Minimize the total fixed opening cost plus transportation cost.

\[ \min \sum_{j \in J} f_j \, y_j + \sum_{i \in I} \sum_{j \in J} c_{ij} \, x_{ij} \]

Formulation d (valid)

See also

This formulation is sourced from EvoCut (version: 1, name: EC3).

Note

• Small warehouses are those with capacity less than the maximum customer demand. Hard customers are those whose demand exceeds the largest small-warehouse capacity, so they can only be served by large warehouses.
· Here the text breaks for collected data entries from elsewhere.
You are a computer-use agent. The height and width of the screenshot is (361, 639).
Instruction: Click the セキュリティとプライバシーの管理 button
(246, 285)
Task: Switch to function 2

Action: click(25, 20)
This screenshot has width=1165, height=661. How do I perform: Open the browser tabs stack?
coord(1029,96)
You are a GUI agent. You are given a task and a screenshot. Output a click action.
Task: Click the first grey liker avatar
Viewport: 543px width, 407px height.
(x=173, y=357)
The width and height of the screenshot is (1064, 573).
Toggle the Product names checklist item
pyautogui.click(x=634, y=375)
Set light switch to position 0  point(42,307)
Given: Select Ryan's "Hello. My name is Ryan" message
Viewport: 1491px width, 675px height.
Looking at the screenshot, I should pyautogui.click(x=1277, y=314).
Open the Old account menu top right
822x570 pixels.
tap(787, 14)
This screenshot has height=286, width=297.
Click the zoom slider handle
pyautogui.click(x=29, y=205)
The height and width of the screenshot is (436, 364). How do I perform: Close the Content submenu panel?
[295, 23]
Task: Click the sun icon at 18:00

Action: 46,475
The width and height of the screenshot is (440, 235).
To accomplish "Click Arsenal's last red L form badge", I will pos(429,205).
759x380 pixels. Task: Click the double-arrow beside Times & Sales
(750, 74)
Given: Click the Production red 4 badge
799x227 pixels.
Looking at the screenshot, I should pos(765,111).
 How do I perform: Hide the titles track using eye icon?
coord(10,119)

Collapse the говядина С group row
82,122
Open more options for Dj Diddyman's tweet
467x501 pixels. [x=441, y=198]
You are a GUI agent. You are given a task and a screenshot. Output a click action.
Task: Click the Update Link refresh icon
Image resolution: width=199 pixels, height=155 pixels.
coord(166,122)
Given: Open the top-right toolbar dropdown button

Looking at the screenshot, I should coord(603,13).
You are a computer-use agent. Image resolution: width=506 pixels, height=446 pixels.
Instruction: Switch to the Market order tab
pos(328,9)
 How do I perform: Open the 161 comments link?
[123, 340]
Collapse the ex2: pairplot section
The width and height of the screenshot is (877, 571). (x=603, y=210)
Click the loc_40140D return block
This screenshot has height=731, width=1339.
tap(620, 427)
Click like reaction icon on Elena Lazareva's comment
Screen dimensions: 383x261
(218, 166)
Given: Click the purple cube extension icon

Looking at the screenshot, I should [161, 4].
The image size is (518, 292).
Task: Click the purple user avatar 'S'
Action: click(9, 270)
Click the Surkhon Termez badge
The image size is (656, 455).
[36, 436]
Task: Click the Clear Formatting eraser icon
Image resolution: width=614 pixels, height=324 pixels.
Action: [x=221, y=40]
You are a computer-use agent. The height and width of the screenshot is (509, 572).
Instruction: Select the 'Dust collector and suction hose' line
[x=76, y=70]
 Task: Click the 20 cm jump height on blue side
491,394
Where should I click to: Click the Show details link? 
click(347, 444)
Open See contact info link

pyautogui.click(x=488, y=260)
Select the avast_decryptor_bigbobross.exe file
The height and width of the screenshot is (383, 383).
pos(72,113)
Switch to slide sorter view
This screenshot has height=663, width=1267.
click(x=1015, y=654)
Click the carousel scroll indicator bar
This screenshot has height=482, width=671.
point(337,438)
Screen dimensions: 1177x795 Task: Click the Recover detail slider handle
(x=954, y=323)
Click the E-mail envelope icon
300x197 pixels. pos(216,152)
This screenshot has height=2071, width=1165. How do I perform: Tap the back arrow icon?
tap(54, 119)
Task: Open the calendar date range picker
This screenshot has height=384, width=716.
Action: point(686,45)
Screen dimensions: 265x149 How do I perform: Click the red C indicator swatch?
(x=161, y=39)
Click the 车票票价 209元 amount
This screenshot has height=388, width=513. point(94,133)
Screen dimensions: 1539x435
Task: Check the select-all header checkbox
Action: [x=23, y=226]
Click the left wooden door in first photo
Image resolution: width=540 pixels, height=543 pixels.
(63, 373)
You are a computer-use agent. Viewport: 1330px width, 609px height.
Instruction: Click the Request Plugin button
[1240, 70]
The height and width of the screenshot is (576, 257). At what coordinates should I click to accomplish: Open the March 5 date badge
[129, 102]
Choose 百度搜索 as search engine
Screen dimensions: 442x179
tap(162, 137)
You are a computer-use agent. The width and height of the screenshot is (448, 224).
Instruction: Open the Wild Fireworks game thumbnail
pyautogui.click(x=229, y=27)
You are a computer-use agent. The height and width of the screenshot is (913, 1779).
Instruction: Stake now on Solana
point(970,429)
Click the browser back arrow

To cover the hard customers, we need to open at least \(k_T\) large warehouses, where \(k_T\) is the minimum number of large warehouses whose capacities sum to at least the total demand of hard customers.

Parameters

Name	Description	Type	Shape
n	Number of customers	integer	scalar
m	Number of candidate warehouses	integer	scalar
d	Demand of customer i	continuous	[n]
u	Capacity of warehouse j	continuous	[m]
f	Fixed cost to open warehouse j	continuous	[m]
c	Transportation cost if all of customer i’s demand is served by warehouse j (already accounts for d_i)	continuous	[n, m]

Definitions

Name	Description	Formulation
T	Set of large warehouses: those with capacity at least the maximum customer demand.	\(T = \{ j \in J : u_j \geq \max_{i \in I} d_i \}\)
u_max_small	Maximum capacity among non-large (small) warehouses; 0 if all warehouses are large.	\(u^{\text{small}}_{\max} = \max_{j \in J \setminus T} u_j \;\text{(} 0 \text{ if } J \setminus T = \emptyset \text{)}\)
H	Set of hard customers: those whose demand exceeds the largest small-warehouse capacity, so they can only be served by a large warehouse.	\(H = \{ i \in I : d_i > u^{\text{small}}_{\max} \}\)
D_H	Total demand of hard customers.	\(D_H = \sum_{i \in H} d_i\)
k_T	Minimum number of large warehouses whose capacities (taken in non-increasing order) sum to at least D_H. Equals 0 if H is empty.	\(k_T = \min \Big\{ k \geq 0 : \sum_{\ell=1}^{k} u_{(\ell)} \geq D_H \Big\},\quad u_{(1)} \geq u_{(2)} \geq \cdots \text{ enumerating } \{u_j : j \in T\}\)

Variables

Name	Description	Type	Shape / Indices
x	1 if customer i is assigned to warehouse j, 0 otherwise	binary	[n, m]
y	1 if warehouse j is opened, 0 otherwise	binary	[m]

Assumptions

Description	Formulation	Implicit
Demand of each customer is positive.	\(d_i > 0 \quad \forall i \in I\)	yes
Capacity of each warehouse is non-negative.	\(u_j \geq 0 \quad \forall j \in J\)	yes
Transportation cost for each customer-warehouse pair is non-negative.	\(c_{ij} \geq 0 \quad \forall i \in I, j \in J\)	yes
Fixed cost to open each warehouse is non-negative.	\(f_j \geq 0 \quad \forall j \in J\)	yes

Constraints

• Each customer is assigned to exactly one warehouse.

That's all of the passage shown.